Given the scale of the challenge facing Russian society, the NATO programme is modest. The Alliance has earmarked $190,000 for the first year, a sum that is dwarfed by programmes of several, individual NATO members, the European Union and Japan in this sector. It is, however, of great psychological importance and could pave the way for greater, practical cooperation between the Alliance and Russia in Russia itself and more ambitious assistance programmes.
In addition to supporting programmes for the retraining of military personnel, NATO is exploring ways of assisting Russia in converting former military sites to civilian uses. The Alliance may also offer expertise in dealing with macro-economic issues, such as defining the place of defence within the national economy, and in improving the administration of the armed forces.
The local partner that NATO selected to run the "train-the-trainers" programme is the Moscow State University for Economics, Statistics and Informatics (MESI). This institution is partly state-funded, partly privately funded with more than 60,000 students in locations throughout Russia. The NATO-Russia Information, Consultation and Training Centre is located in two large rooms on MESI's Moscow campus, equipped with computers and it employs seven full-time staff.

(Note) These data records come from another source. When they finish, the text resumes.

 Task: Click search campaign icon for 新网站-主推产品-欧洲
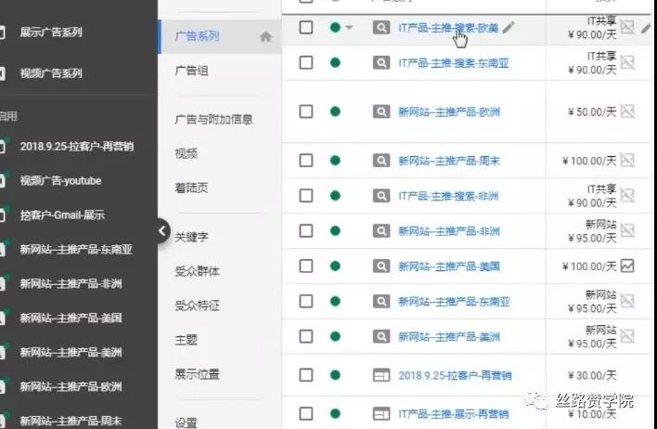(x=381, y=112)
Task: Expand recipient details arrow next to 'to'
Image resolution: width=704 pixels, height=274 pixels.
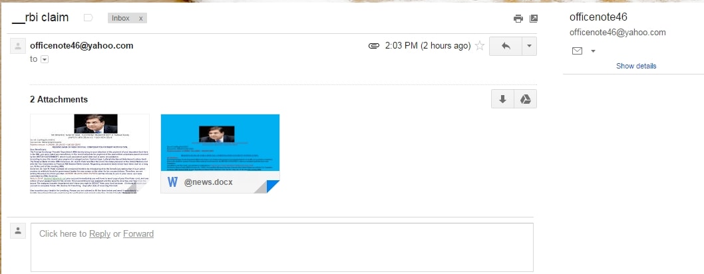Action: pyautogui.click(x=45, y=59)
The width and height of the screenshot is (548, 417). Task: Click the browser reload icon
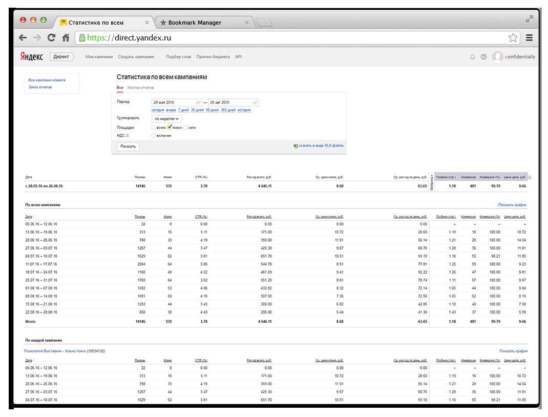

The Centre is running five courses this year, each catering for 20 trainers. Courses include modules on Russian welfare legislation and how it affects the resettlement of discharged military personnel and their families; theory and methods of resettlement of former military personnel; organisation of professional retraining and upgrading of the skills of servicemen; the Russian labour market; the organisation of small and medium enterprises; and international programmes for professional retraining with regard to resettlement. The first class graduated in July with diplomas that are recognised by the Russian authorities and a second course is scheduled to begin in late September.
In addition to the courses, the Centre has established a telephone help line and an official web site with information of use to former military personnel as they forge new careers outside the armed forces. Among other useful information, the web site includes details of former soldiers who have set up businesses since leaving the military.
NATO-Russia relations have improved steadily since Vladimir Putin became president of Russia at the beginning of 2000 and more dramatically during the year since the terrorist attacks against the United States of 11 September 2001. The improvement in relations led to the creation of the NATO-Russia Council, a body in which all 19 NATO members and Russia deliberate together as equal partners to devise strategies to combat common security problems, and has generated great expectations about future developments.
*The web site of the NATO-Russia Information, Consultation and Training Centre can be consulted in Russian at www.centre.russia-nato.info.